So this is week five of the Lockdown, self-isolation. I look through the news to see when this will all pass but there are no clear answers
Lately, I have read small hints about the neighbouring country (Kenya) starting to open up few businesses again and it is relieved to see that one day we will stabilize but there is another part that maybe we won’t ever be able to go back to normal again
Some of us have dealt with fear and staying in the house for weeks without doing anything is scary like who holds tomorrow. Sometimes, I pretend to be busy in my room and when I hear my neighbours outside talking have a reason to not panic
During the day, I can go out and talk to people not for long and if I have to be around people for more than a few hours I have to pretend that everything is normal. This last and current month has been different. In some ways, it’s also wonderful therapy because this forced lock-down has given me time to take a deep breath and assess
The self-distancing and social isolation came in handy way in our lives and for the first time, most of my friends also felt isolated and scared
I suspect many of us are like this, sudden experts in dealing with constant fear, sadness and isolation. The introverts feel somehow better during this time and think about the extroverts now? It makes sense though for staying home in the Pandemic fight
We are constantly afraid and feeling dread for something that isn’t going to finish us all, well, it can, it has the power to finish if we don’t adhere to the Ministry of Health guidelines and as citizens, we have the ability to stop it.

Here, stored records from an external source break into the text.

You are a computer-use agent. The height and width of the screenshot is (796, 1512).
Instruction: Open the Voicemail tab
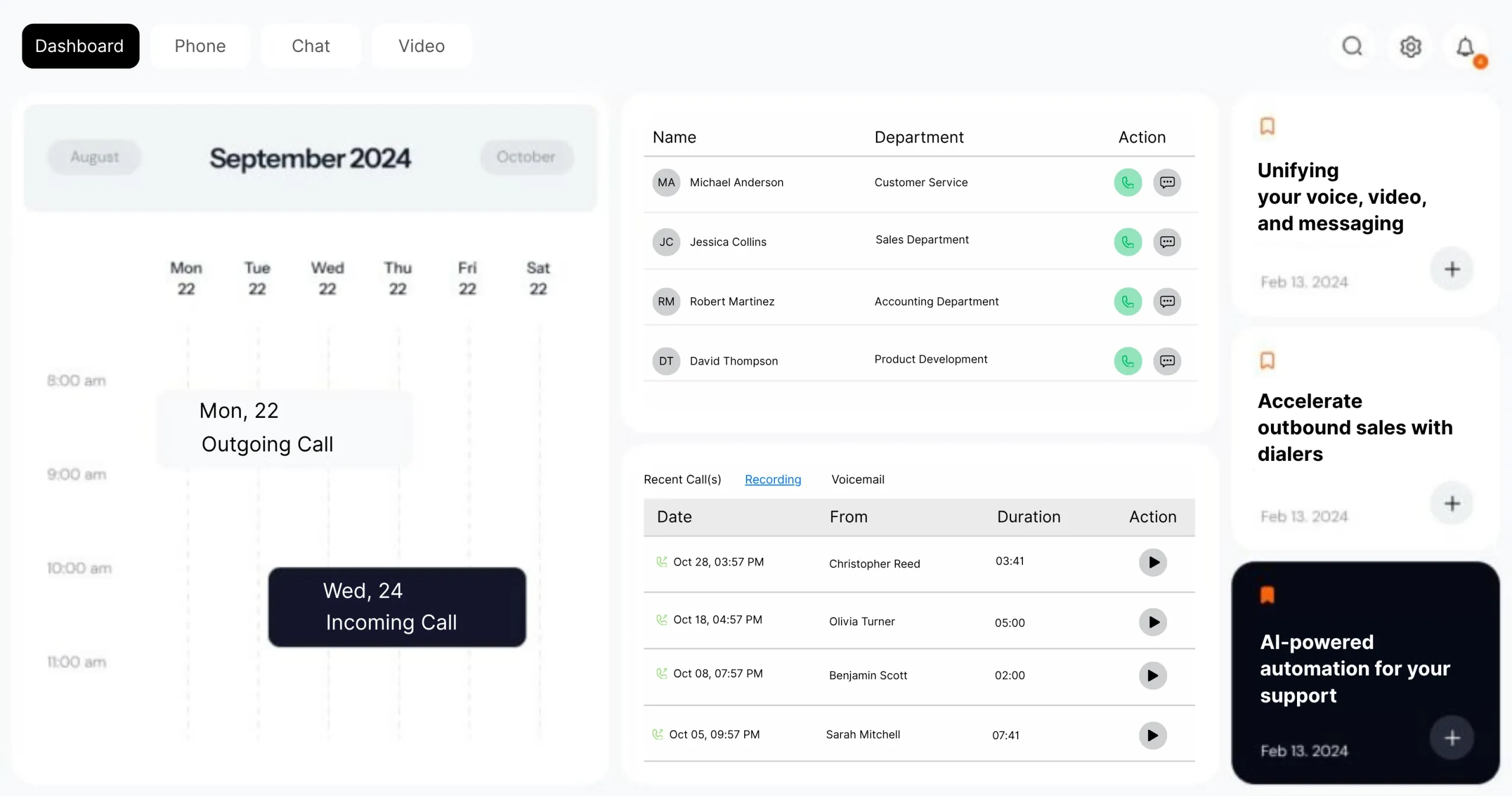858,479
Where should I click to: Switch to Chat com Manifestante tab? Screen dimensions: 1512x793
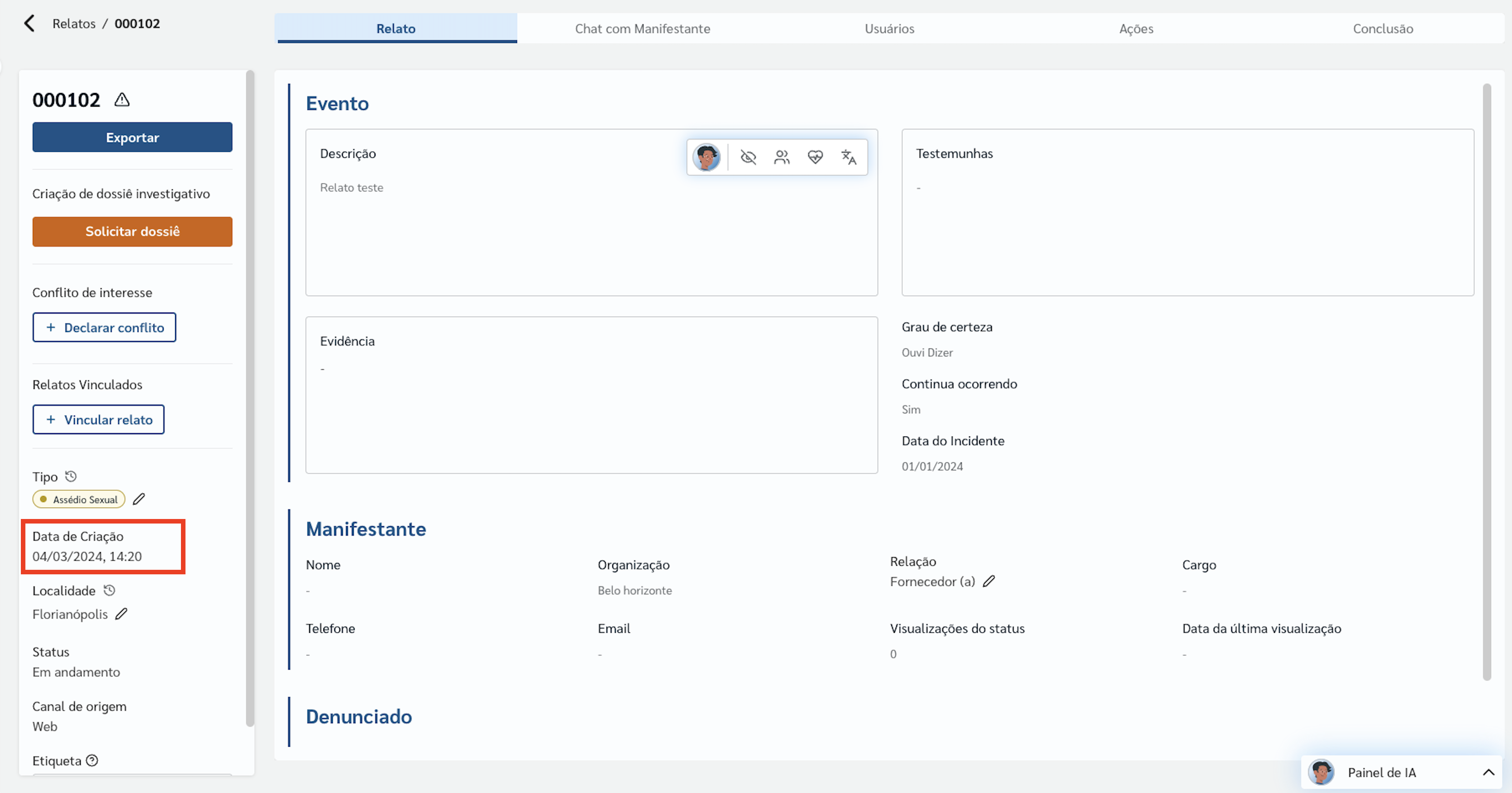coord(642,29)
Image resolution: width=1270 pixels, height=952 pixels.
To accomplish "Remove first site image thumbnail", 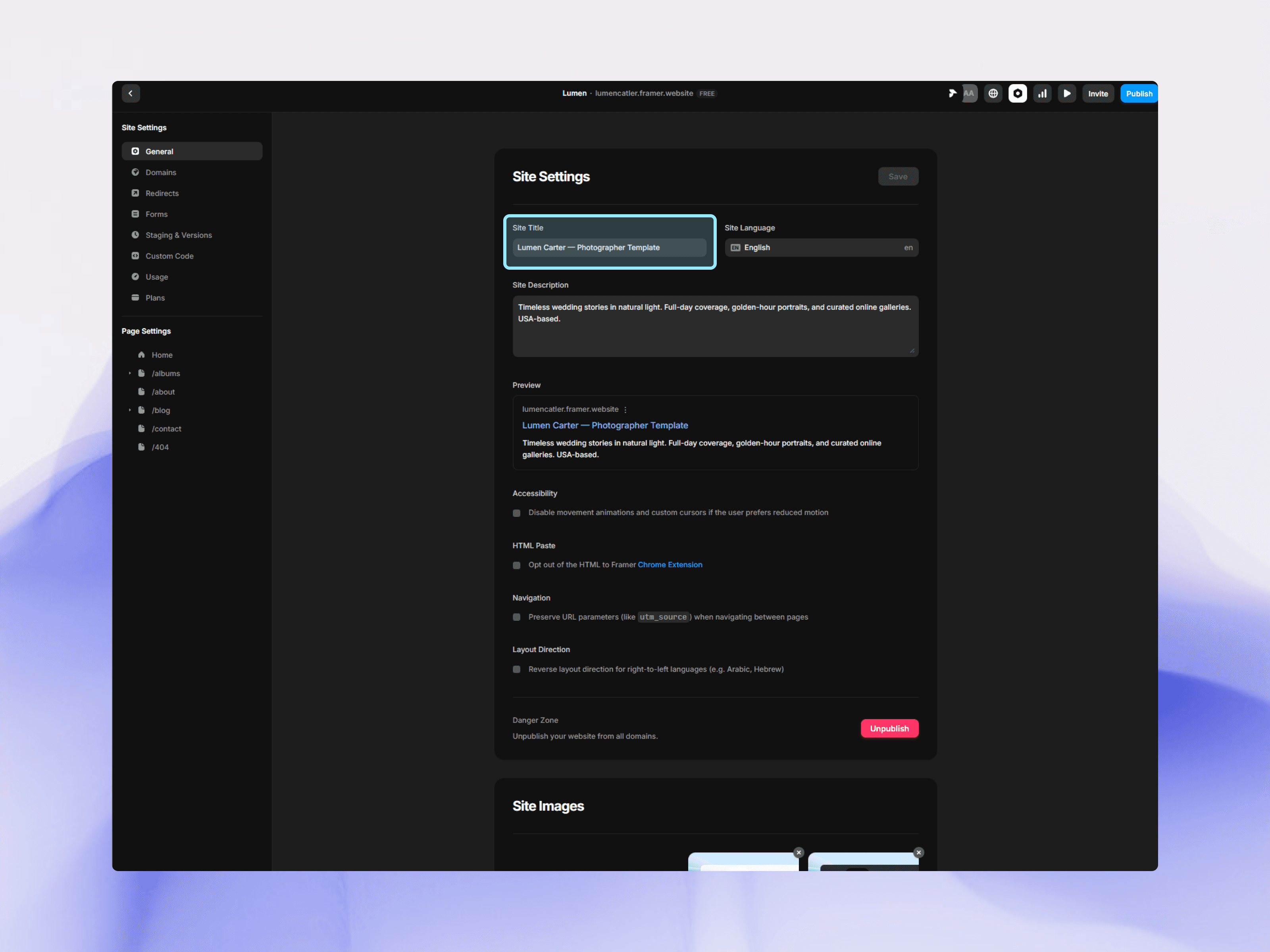I will 799,852.
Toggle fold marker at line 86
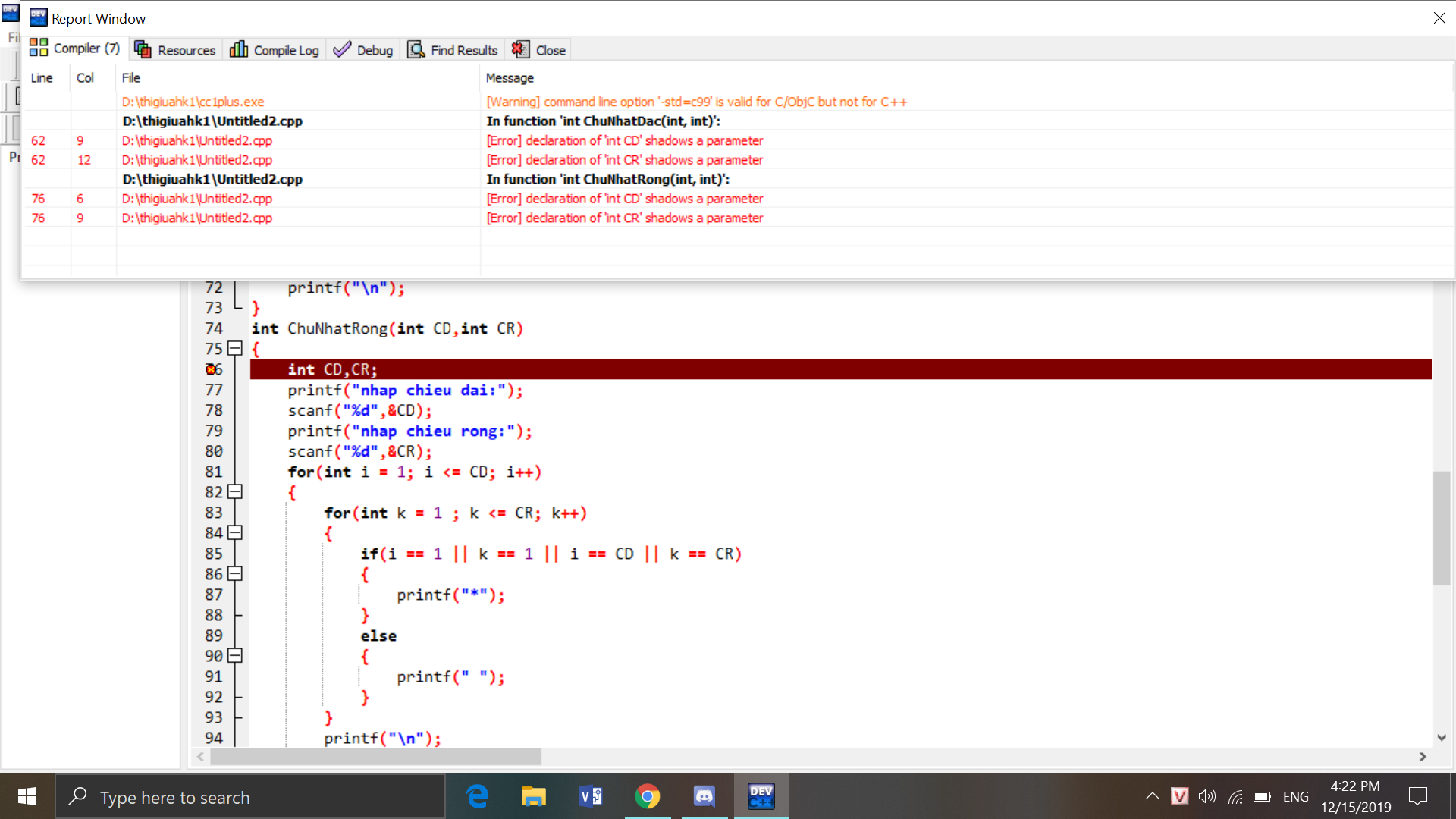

Now with something real to focus on it can be a sort of relief and we can use this time to recover from so many worldly things. The fact is; no one is immune to fear.
So I wait for the day when the country reopens and I have hope that it will be better, one day. my only worry is that my (our) fear will be worse and the country will go on without some of us-deep down I know that it’s more than that. Don’t you think so?
It feels stupid to talk about the fear of not being able to leave your house when you literally aren’t allowed to leave your house anyway, but still, it’s what’s going on in my head and maybe it’s going on in yours too. There’s something to be said about not being alone even in isolation.
I remind myself that I have always escaped my broken brain before. I have fought, I have won and then lost- fought and won again. It’s a cycle. One that even those without mental illness, depression can recognize.
We are all fighting, failing and thriving and barely surviving and then starting all over again. We will get through this. This part and the next and the next and we’ll take what we’ve learned and used it. And that’s how life continues
Let us keep fighting. Let us keep praying. We are all in this together and don’t forget to call or text your friends. Wash your hands. Stay at home.